(Stored data)

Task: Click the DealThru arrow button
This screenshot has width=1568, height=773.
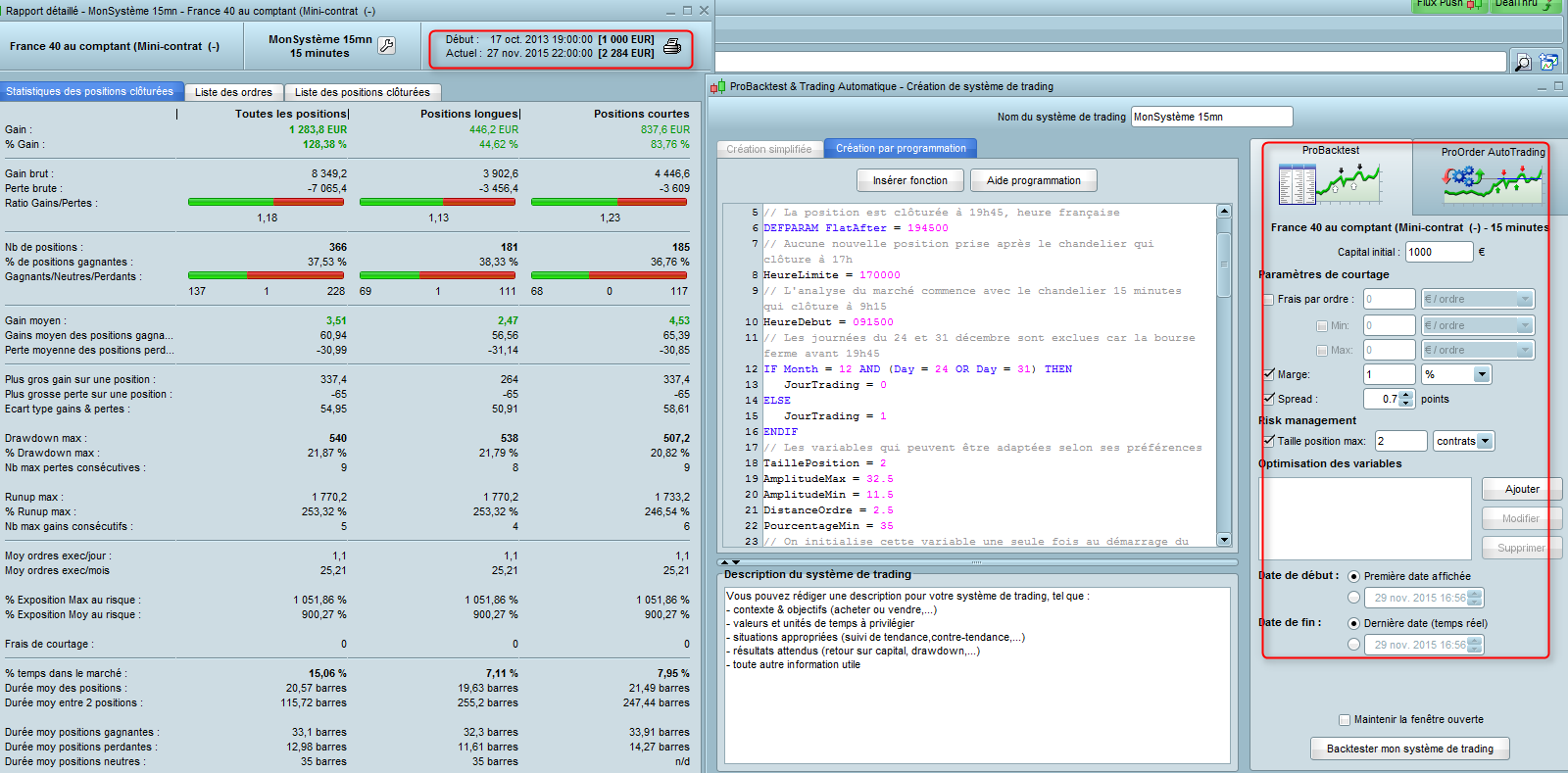Action: point(1524,4)
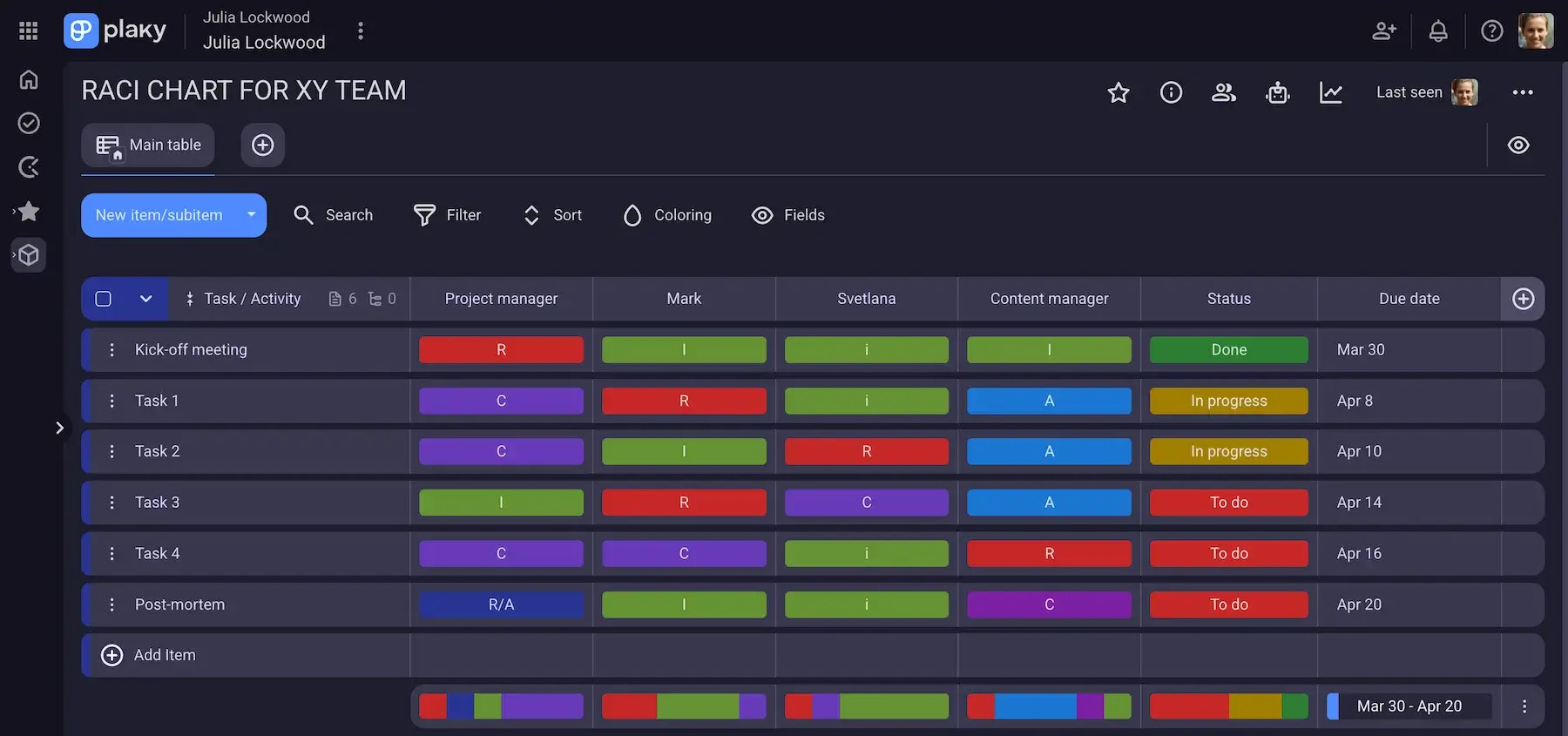
Task: Open the Filter button
Action: [x=448, y=215]
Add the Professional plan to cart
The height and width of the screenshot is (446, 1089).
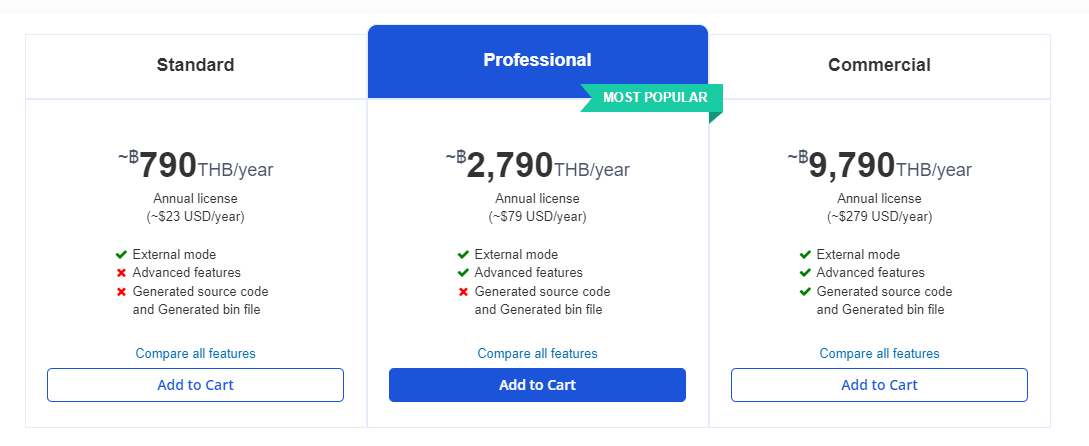click(538, 385)

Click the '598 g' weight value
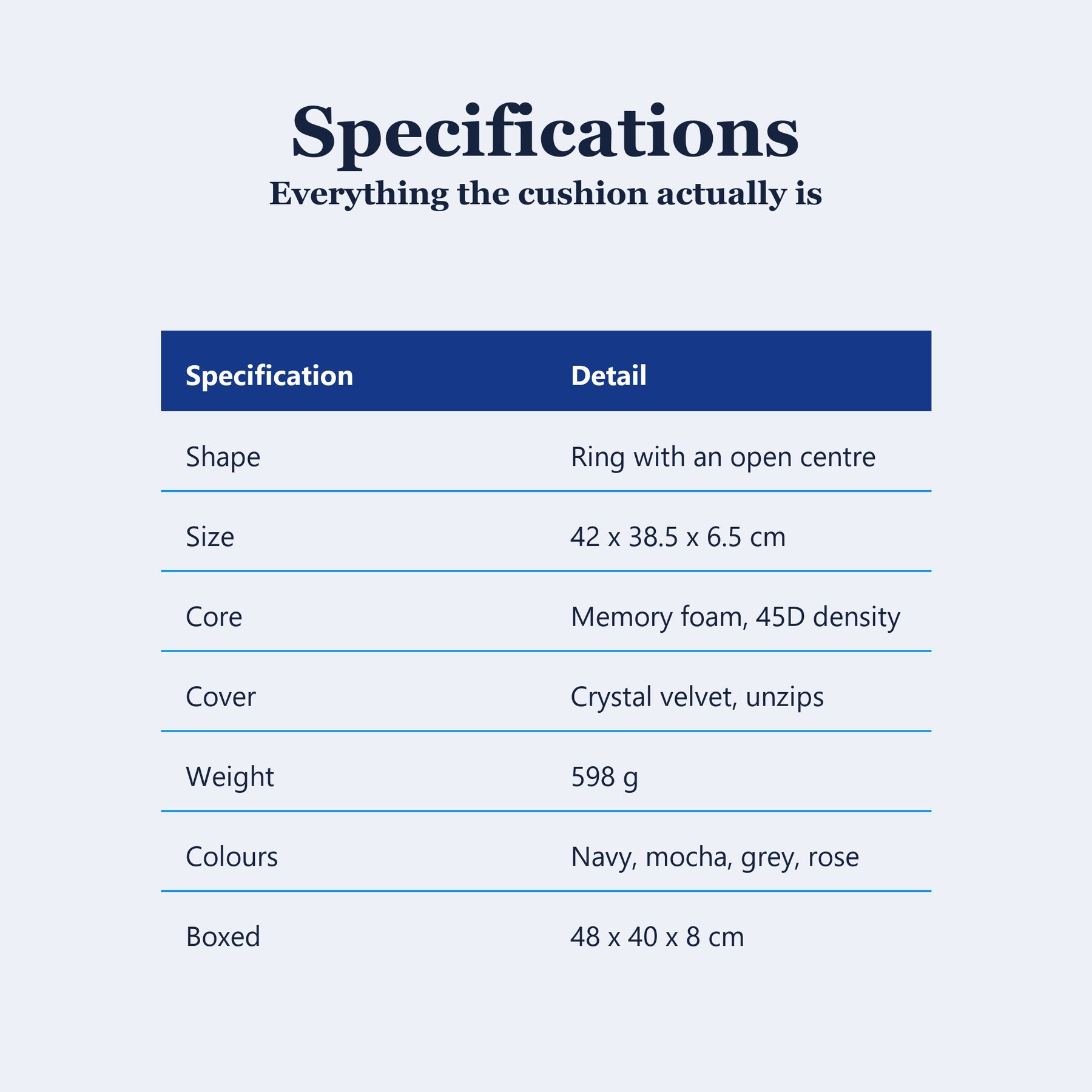tap(604, 778)
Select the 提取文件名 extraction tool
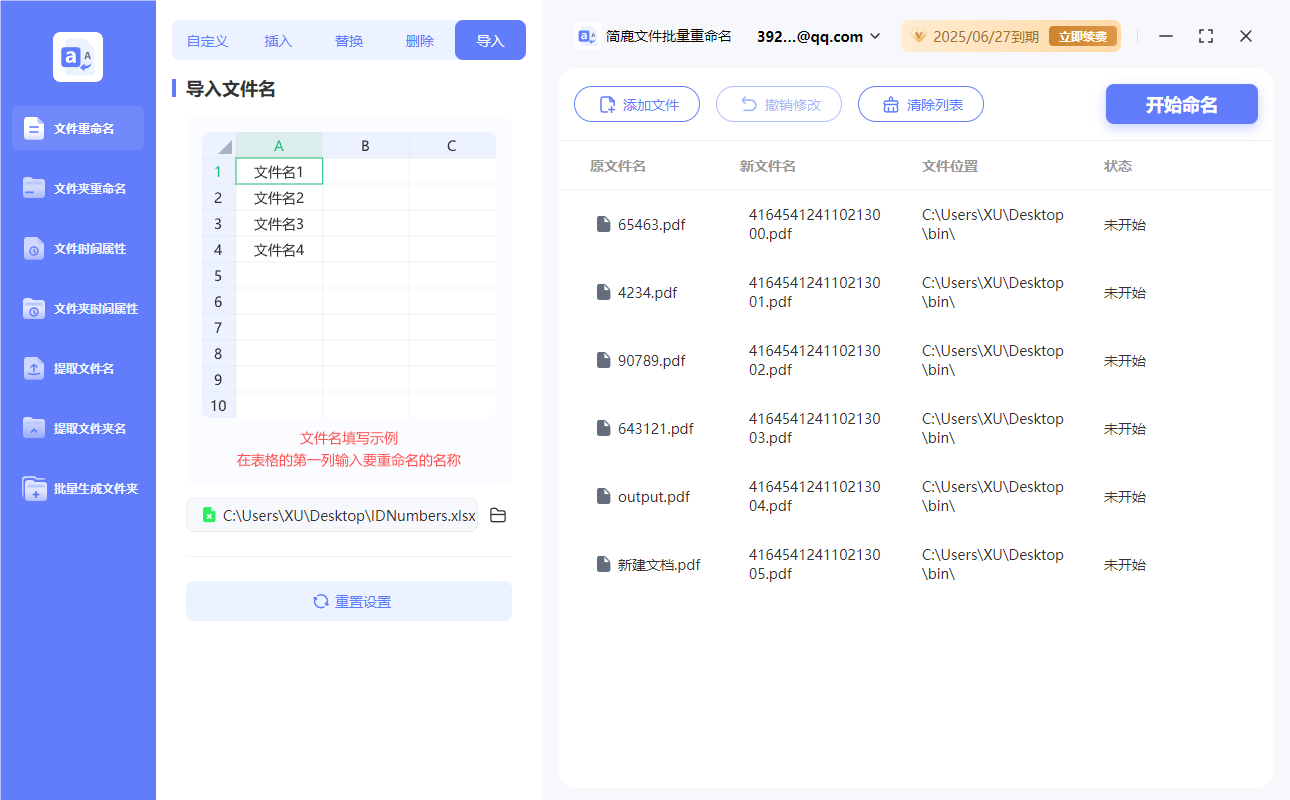Image resolution: width=1290 pixels, height=800 pixels. [77, 368]
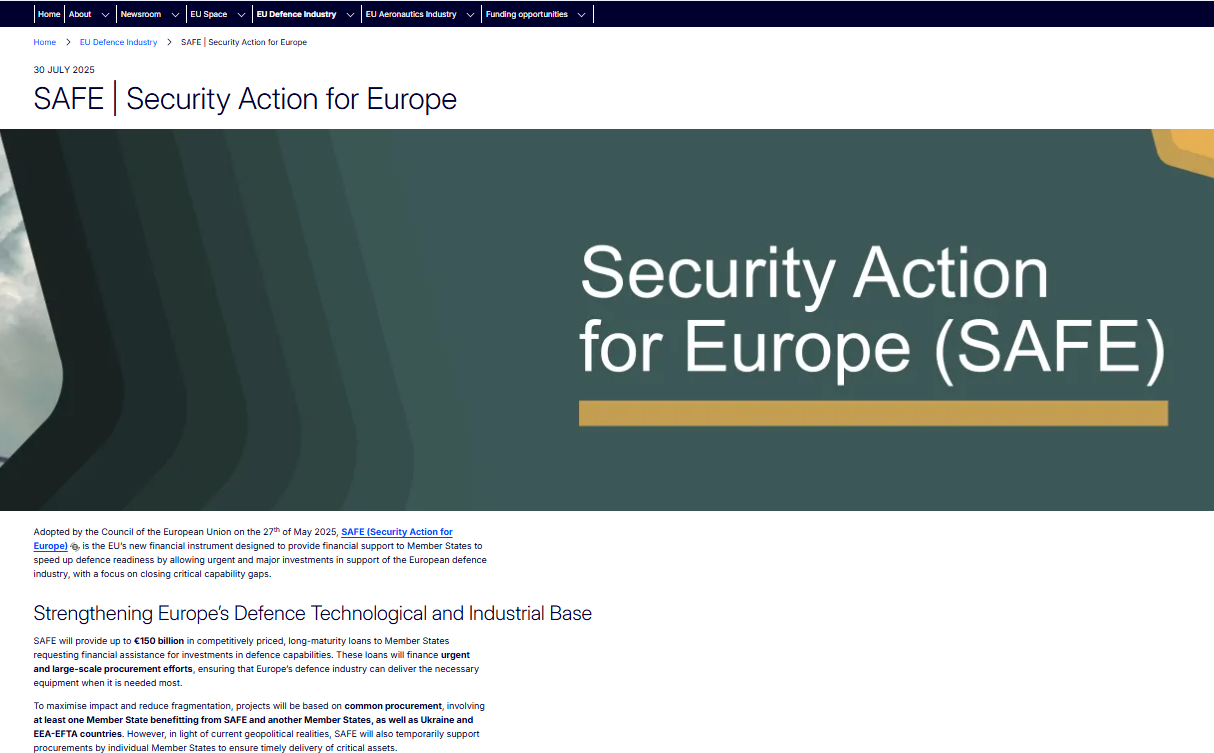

What is being asked:
Leave out every picture and transcribe the remaining entries exactly.

Exercise answer:
Task: Click the DealThru arrow button
This screenshot has width=1568, height=773.
Action: point(1524,4)
Task: Open the Filter button
Action: [x=448, y=215]
Add the Professional plan to cart
The height and width of the screenshot is (446, 1089).
click(538, 385)

Click the '598 g' weight value
tap(604, 778)
Select the 提取文件名 extraction tool
Image resolution: width=1290 pixels, height=800 pixels. [77, 368]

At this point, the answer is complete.